____ Selected excerpt
There was a flurry of excitement some time ago about a controversial interview with Noam Chomsky in the Guardian. Chomsky himself strongly contested the account of his views given by the article, and in due course the paper repudiated it. Reading over the text, there’s little doubt that the journalist (Emma Brockes) was trying too hard to cause a stir – with the goal of scalping a well-known figure firmly on her mind, she lost the run of herself and delivered a sloppy, inaccurate and misleading piece. What many people lost sight of during the controversy, though, was the light it shone on a troubling problem: the persistence of left-wing stupidity concerning the Balkan wars of the 1990s.
________
____ Supplied information
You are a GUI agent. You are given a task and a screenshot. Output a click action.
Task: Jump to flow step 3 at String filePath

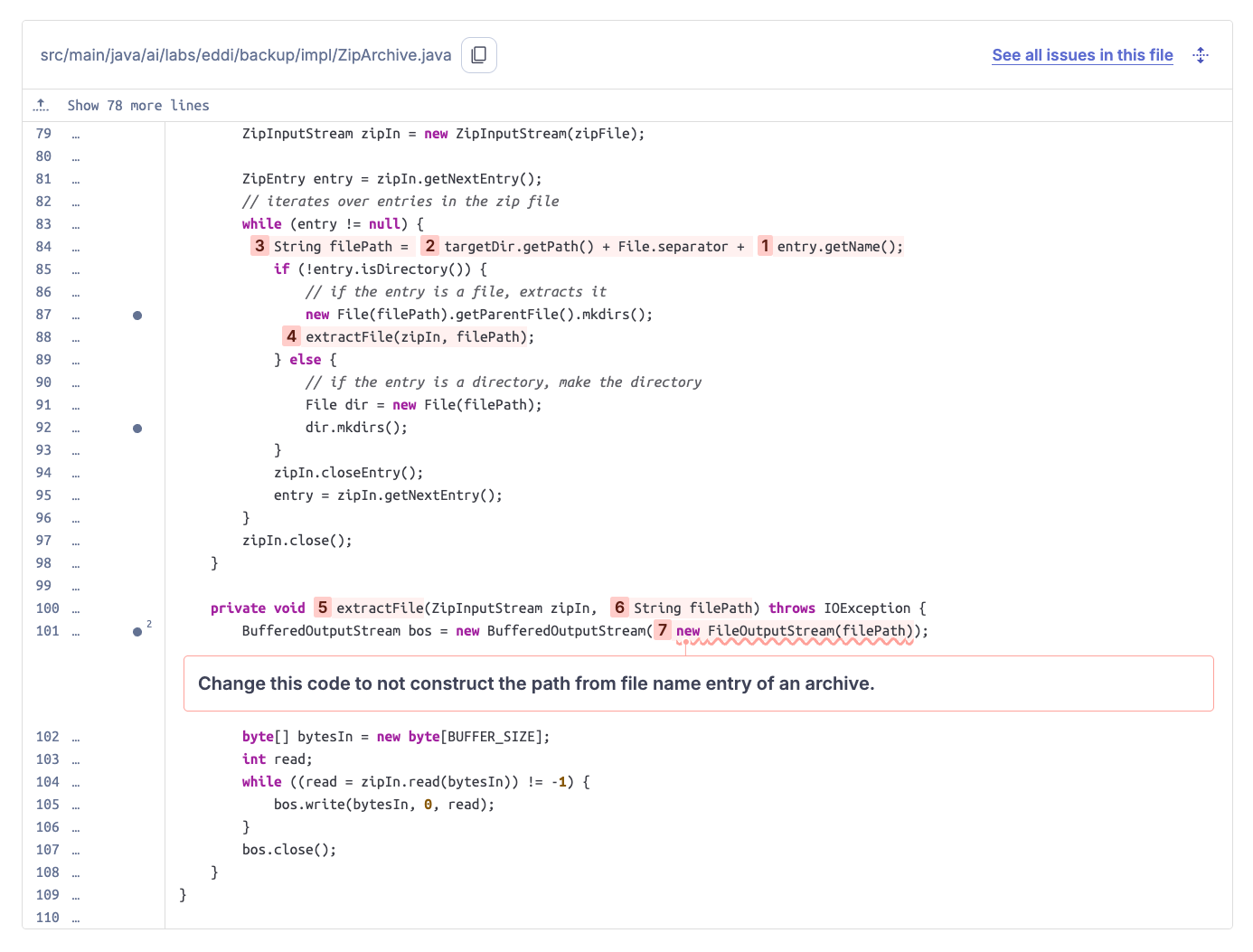coord(260,246)
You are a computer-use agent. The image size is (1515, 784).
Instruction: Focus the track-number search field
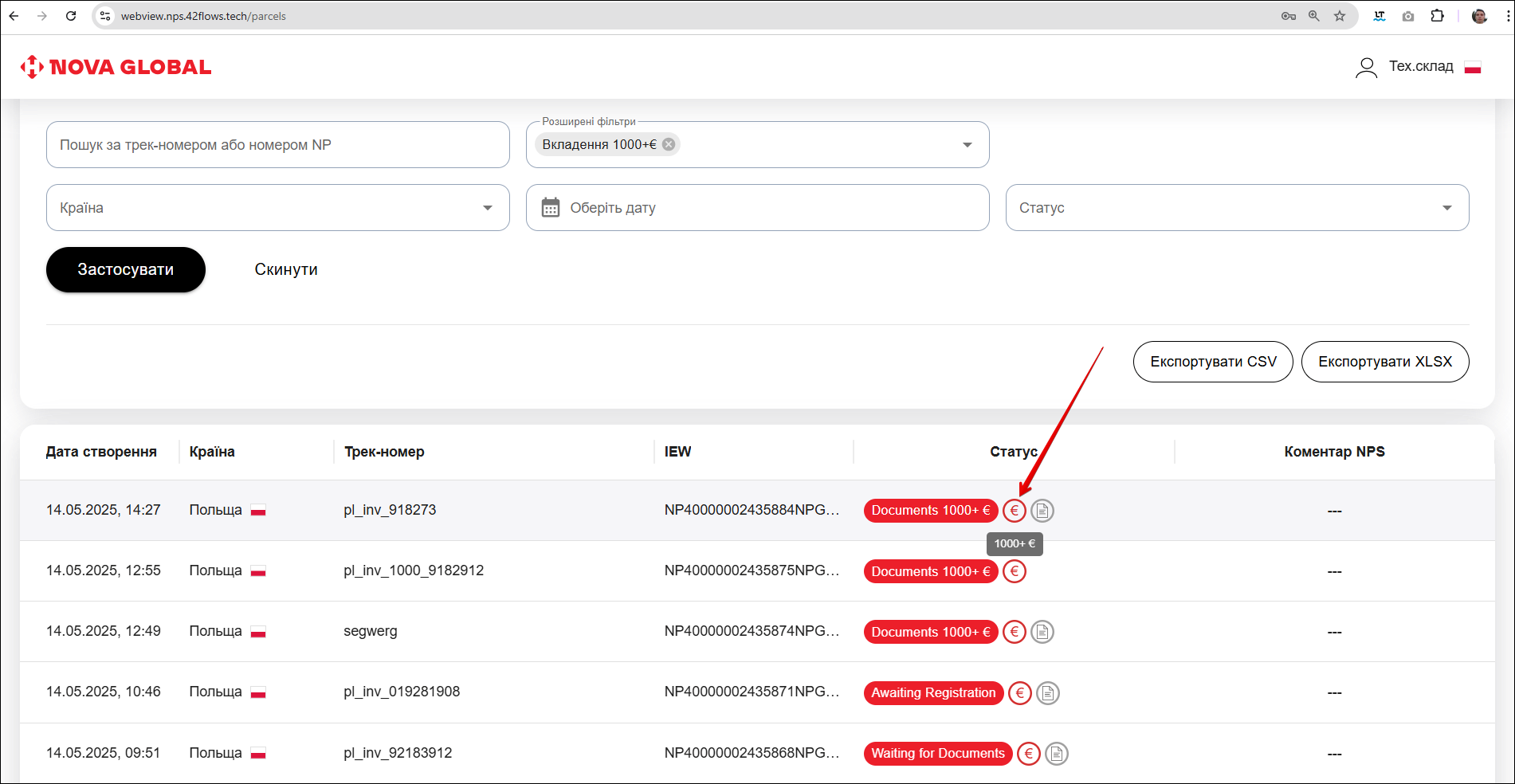click(x=277, y=145)
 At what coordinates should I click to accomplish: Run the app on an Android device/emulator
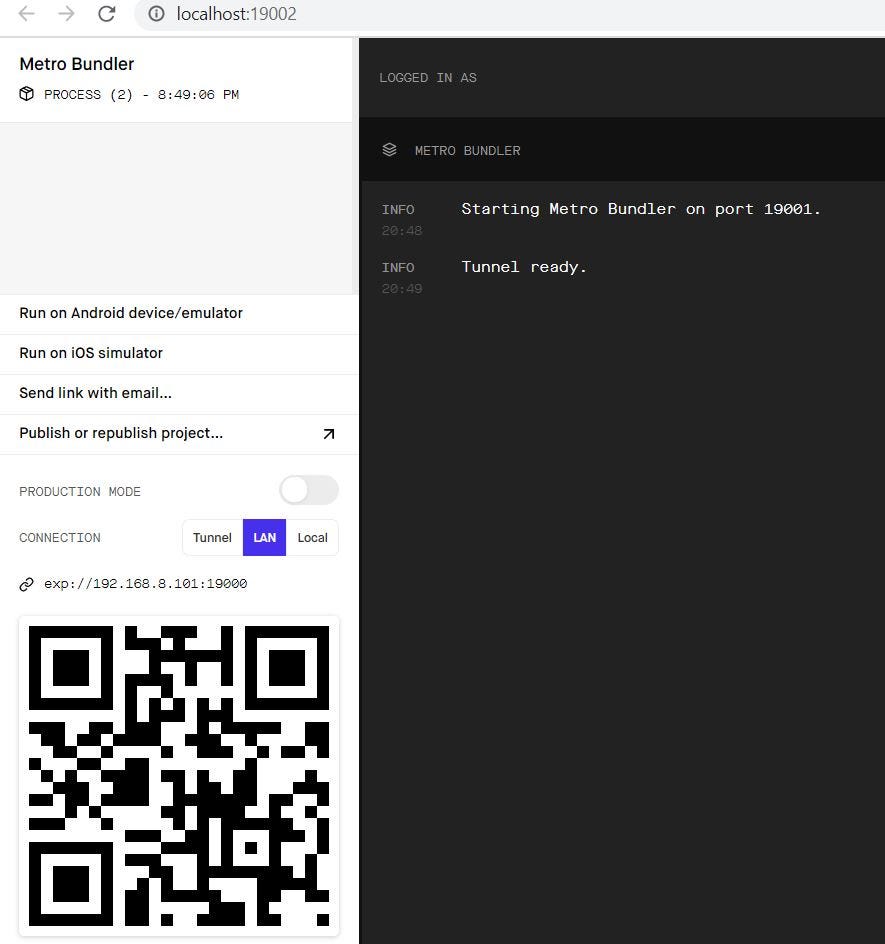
________
Task instructions:
a) Retype the part of the passage on the Chomsky interview that begins with the words "There was a" and ends with "of the 1990s.".
b) Format the lines of the rows as a numbered list, skipping blank lines and leaving out the pictures.

Exercise solutions:
a)
There was a flurry of excitement some time ago about a controversial interview with Noam Chomsky in the Guardian. Chomsky himself strongly contested the account of his views given by the article, and in due course the paper repudiated it. Reading over the text, there’s little doubt that the journalist (Emma Brockes) was trying too hard to cause a stir – with the goal of scalping a well-known figure firmly on her mind, she lost the run of herself and delivered a sloppy, inaccurate and misleading piece. What many people lost sight of during the controversy, though, was the light it shone on a troubling problem: the persistence of left-wing stupidity concerning the Balkan wars of the 1990s.

b)
1. You are a GUI agent. You are given a task and a screenshot. Output a click action.
2. Task: Jump to flow step 3 at String filePath
3. coord(260,246)
4. You are a computer-use agent. The image size is (1515, 784).
5. Instruction: Focus the track-number search field
6. click(x=277, y=145)
7.  At what coordinates should I click to accomplish: Run the app on an Android device/emulator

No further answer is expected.